# DO THIS
Print the rows below verbatim, keeping every line unchanged and in its original order.

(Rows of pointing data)

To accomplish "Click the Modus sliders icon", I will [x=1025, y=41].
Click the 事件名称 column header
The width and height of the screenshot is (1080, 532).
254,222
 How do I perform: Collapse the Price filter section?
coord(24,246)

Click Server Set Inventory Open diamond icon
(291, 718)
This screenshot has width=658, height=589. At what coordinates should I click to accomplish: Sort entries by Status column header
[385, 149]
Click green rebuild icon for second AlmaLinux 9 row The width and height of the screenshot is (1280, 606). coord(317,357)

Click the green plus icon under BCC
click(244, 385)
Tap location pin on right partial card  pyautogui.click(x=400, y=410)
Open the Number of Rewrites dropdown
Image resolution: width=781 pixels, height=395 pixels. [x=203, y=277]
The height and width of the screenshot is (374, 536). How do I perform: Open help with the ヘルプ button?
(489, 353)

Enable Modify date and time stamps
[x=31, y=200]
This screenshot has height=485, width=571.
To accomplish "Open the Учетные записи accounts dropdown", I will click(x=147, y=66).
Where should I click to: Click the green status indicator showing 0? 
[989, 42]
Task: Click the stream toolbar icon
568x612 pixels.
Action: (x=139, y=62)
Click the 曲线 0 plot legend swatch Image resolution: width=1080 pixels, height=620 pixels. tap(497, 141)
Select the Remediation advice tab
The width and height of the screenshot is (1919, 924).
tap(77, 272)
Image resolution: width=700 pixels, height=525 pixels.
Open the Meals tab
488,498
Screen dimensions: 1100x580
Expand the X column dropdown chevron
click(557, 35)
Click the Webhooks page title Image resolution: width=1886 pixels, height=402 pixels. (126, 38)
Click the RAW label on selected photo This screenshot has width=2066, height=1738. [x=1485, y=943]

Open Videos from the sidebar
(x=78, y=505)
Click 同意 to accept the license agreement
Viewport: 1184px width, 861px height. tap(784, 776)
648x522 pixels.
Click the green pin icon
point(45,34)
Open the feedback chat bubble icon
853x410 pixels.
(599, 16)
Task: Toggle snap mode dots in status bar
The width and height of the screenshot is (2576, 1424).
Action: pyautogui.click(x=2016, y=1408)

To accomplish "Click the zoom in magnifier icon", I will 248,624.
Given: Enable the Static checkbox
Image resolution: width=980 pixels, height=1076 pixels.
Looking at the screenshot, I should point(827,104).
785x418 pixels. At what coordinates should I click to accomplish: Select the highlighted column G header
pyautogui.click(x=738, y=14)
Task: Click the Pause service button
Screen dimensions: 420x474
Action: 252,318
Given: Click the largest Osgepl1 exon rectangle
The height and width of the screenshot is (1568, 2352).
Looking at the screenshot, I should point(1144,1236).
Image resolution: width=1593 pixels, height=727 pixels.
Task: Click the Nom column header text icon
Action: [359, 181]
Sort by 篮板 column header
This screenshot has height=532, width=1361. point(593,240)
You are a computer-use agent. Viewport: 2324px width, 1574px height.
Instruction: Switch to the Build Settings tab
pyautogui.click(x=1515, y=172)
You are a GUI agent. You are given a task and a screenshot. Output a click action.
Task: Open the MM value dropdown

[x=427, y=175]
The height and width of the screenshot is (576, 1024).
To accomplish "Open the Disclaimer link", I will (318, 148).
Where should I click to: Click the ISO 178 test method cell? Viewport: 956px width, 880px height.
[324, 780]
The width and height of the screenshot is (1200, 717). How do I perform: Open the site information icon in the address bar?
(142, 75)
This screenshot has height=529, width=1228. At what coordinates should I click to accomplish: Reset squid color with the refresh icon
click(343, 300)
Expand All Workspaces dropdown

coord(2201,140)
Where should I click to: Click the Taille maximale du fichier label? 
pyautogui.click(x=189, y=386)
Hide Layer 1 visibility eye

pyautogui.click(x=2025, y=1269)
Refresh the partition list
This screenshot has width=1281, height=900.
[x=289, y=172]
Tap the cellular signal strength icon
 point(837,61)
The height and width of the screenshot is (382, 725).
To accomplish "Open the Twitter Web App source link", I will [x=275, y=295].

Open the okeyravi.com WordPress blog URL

# THE COMPLETED TASK
To accomplish "Click the Modus sliders icon", I will [x=1025, y=41].
Click the 事件名称 column header
The width and height of the screenshot is (1080, 532).
254,222
 How do I perform: Collapse the Price filter section?
coord(24,246)

Click Server Set Inventory Open diamond icon
(291, 718)
This screenshot has width=658, height=589. At what coordinates should I click to accomplish: Sort entries by Status column header
[385, 149]
Click green rebuild icon for second AlmaLinux 9 row The width and height of the screenshot is (1280, 606). coord(317,357)

Click the green plus icon under BCC
click(244, 385)
Tap location pin on right partial card  pyautogui.click(x=400, y=410)
Open the Number of Rewrites dropdown
Image resolution: width=781 pixels, height=395 pixels. [x=203, y=277]
The height and width of the screenshot is (374, 536). How do I perform: Open help with the ヘルプ button?
(489, 353)

Enable Modify date and time stamps
[x=31, y=200]
This screenshot has height=485, width=571.
To accomplish "Open the Учетные записи accounts dropdown", I will click(x=147, y=66).
Where should I click to: Click the green status indicator showing 0? 
[989, 42]
Task: Click the stream toolbar icon
568x612 pixels.
Action: (x=139, y=62)
Click the 曲线 0 plot legend swatch Image resolution: width=1080 pixels, height=620 pixels. tap(497, 141)
Select the Remediation advice tab
The width and height of the screenshot is (1919, 924).
tap(77, 272)
Image resolution: width=700 pixels, height=525 pixels.
Open the Meals tab
488,498
Screen dimensions: 1100x580
Expand the X column dropdown chevron
click(557, 35)
Click the Webhooks page title Image resolution: width=1886 pixels, height=402 pixels. (126, 38)
Click the RAW label on selected photo This screenshot has width=2066, height=1738. [x=1485, y=943]

Open Videos from the sidebar
(x=78, y=505)
Click 同意 to accept the license agreement
Viewport: 1184px width, 861px height. tap(784, 776)
648x522 pixels.
Click the green pin icon
point(45,34)
Open the feedback chat bubble icon
853x410 pixels.
(599, 16)
Task: Toggle snap mode dots in status bar
The width and height of the screenshot is (2576, 1424).
Action: pyautogui.click(x=2016, y=1408)

To accomplish "Click the zoom in magnifier icon", I will 248,624.
Given: Enable the Static checkbox
Image resolution: width=980 pixels, height=1076 pixels.
Looking at the screenshot, I should point(827,104).
785x418 pixels. At what coordinates should I click to accomplish: Select the highlighted column G header
pyautogui.click(x=738, y=14)
Task: Click the Pause service button
Screen dimensions: 420x474
Action: 252,318
Given: Click the largest Osgepl1 exon rectangle
The height and width of the screenshot is (1568, 2352).
Looking at the screenshot, I should point(1144,1236).
Image resolution: width=1593 pixels, height=727 pixels.
Task: Click the Nom column header text icon
Action: [359, 181]
Sort by 篮板 column header
This screenshot has height=532, width=1361. point(593,240)
You are a computer-use agent. Viewport: 2324px width, 1574px height.
Instruction: Switch to the Build Settings tab
pyautogui.click(x=1515, y=172)
You are a GUI agent. You are given a task and a screenshot. Output a click action.
Task: Open the MM value dropdown

[x=427, y=175]
The height and width of the screenshot is (576, 1024).
To accomplish "Open the Disclaimer link", I will (318, 148).
Where should I click to: Click the ISO 178 test method cell? Viewport: 956px width, 880px height.
[324, 780]
The width and height of the screenshot is (1200, 717). How do I perform: Open the site information icon in the address bar?
(142, 75)
This screenshot has height=529, width=1228. At what coordinates should I click to accomplish: Reset squid color with the refresh icon
click(343, 300)
Expand All Workspaces dropdown

coord(2201,140)
Where should I click to: Click the Taille maximale du fichier label? 
pyautogui.click(x=189, y=386)
Hide Layer 1 visibility eye

pyautogui.click(x=2025, y=1269)
Refresh the partition list
This screenshot has width=1281, height=900.
[x=289, y=172]
Tap the cellular signal strength icon
 point(837,61)
The height and width of the screenshot is (382, 725).
To accomplish "Open the Twitter Web App source link", I will [x=275, y=295].

Open the okeyravi.com WordPress blog URL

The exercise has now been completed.